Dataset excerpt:
- - - - -
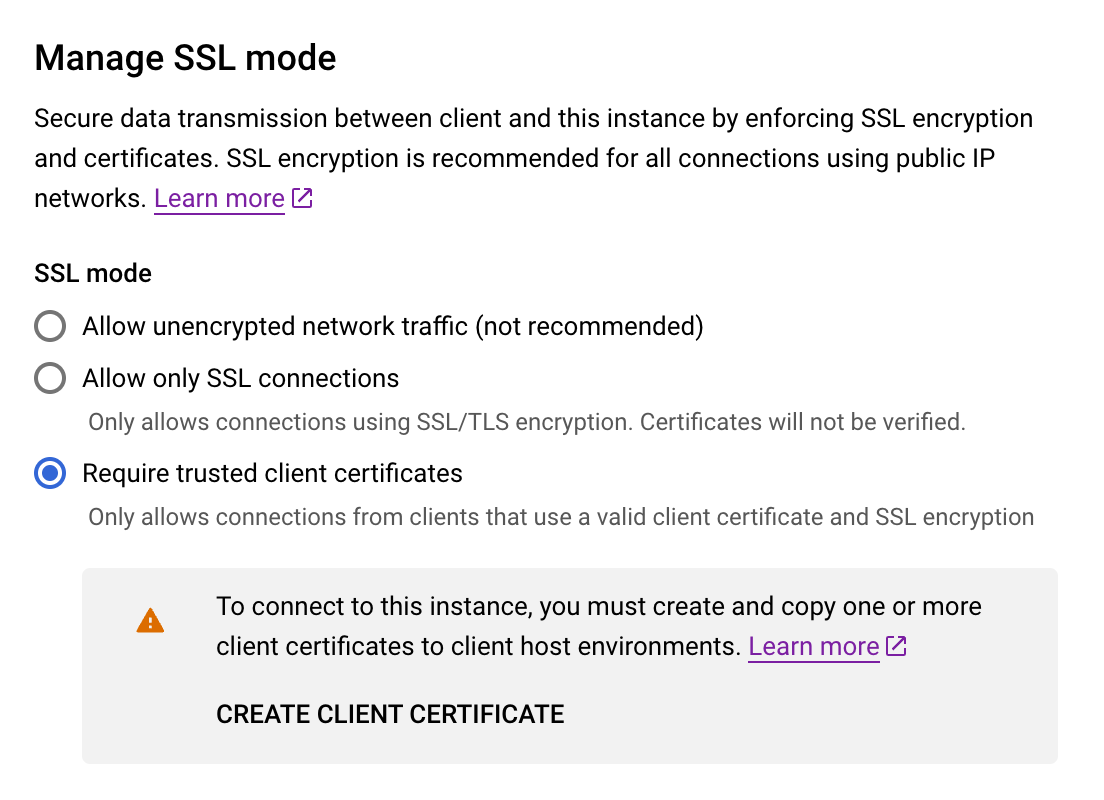Screen dimensions: 1104x800
Task: Click the external link icon after first Learn more
Action: pyautogui.click(x=302, y=198)
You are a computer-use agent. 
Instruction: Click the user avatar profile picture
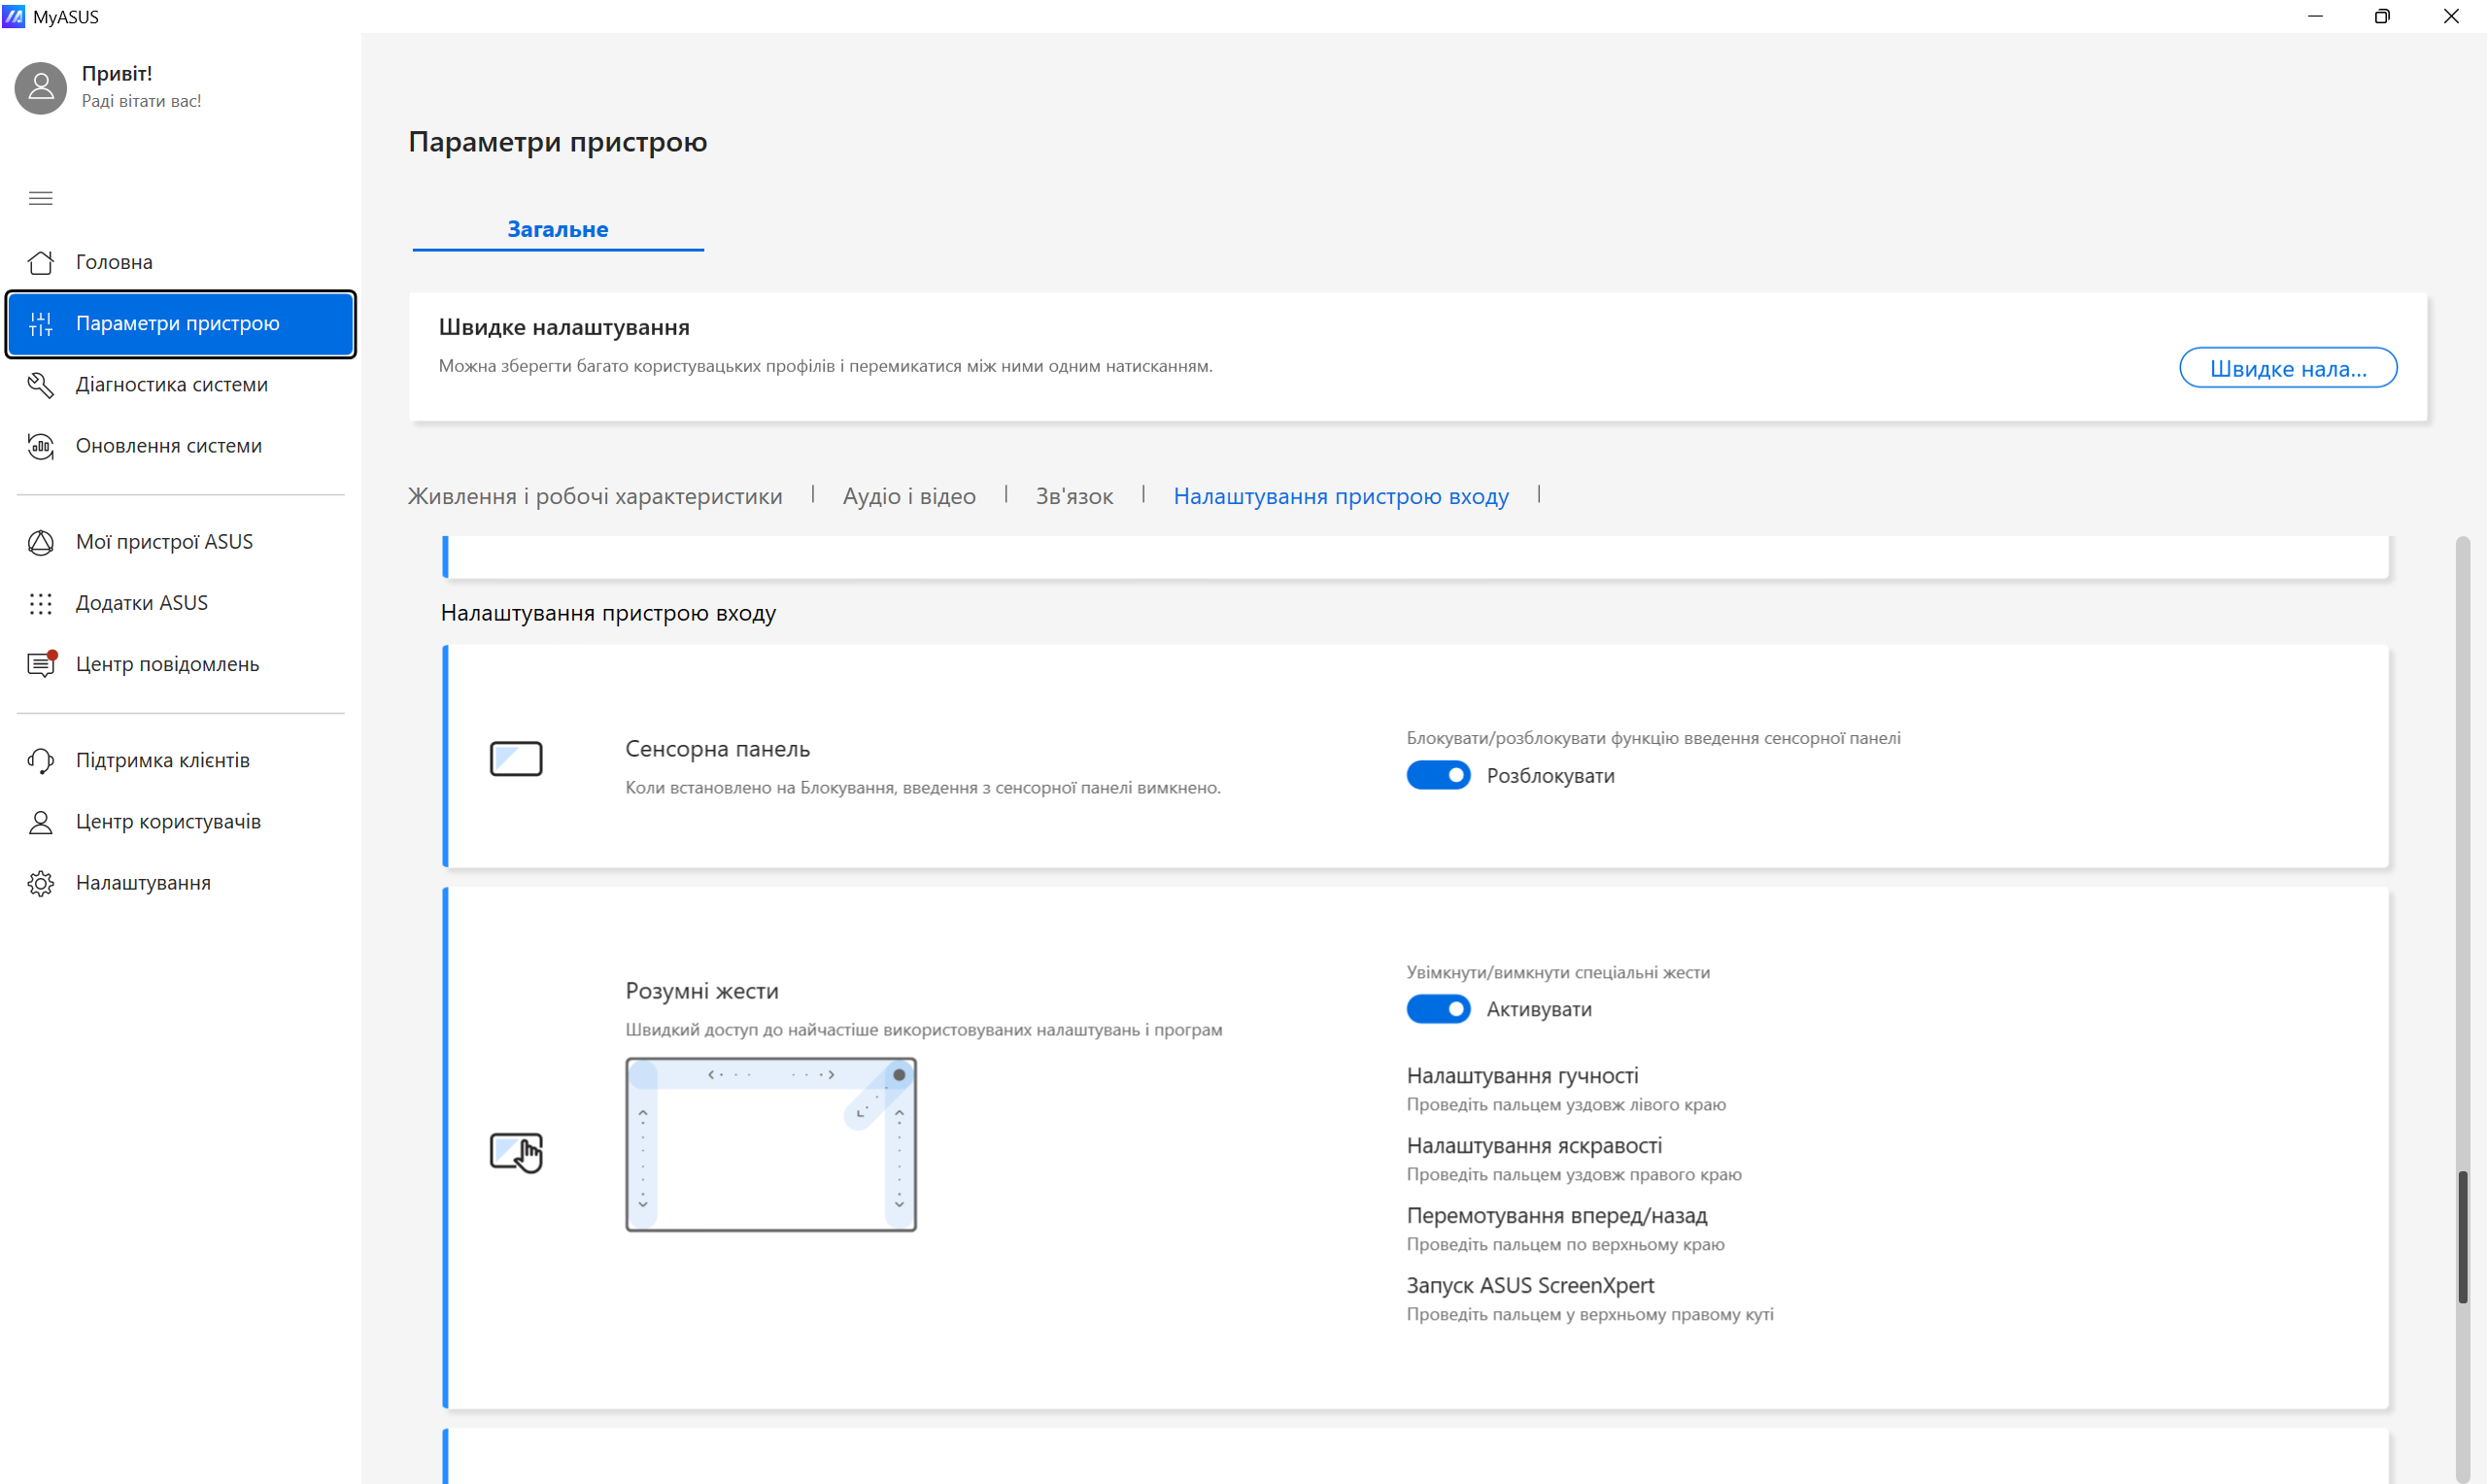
- - - - -
Turn each line of text in all the entries above into a JSON list of strings, one string per line, with blank lines omitted. Leave the pictures out of your answer.

[
  "Screen dimensions: 1104x800",
  "Task: Click the external link icon after first Learn more",
  "Action: pyautogui.click(x=302, y=198)",
  "You are a computer-use agent. ",
  "Instruction: Click the user avatar profile picture"
]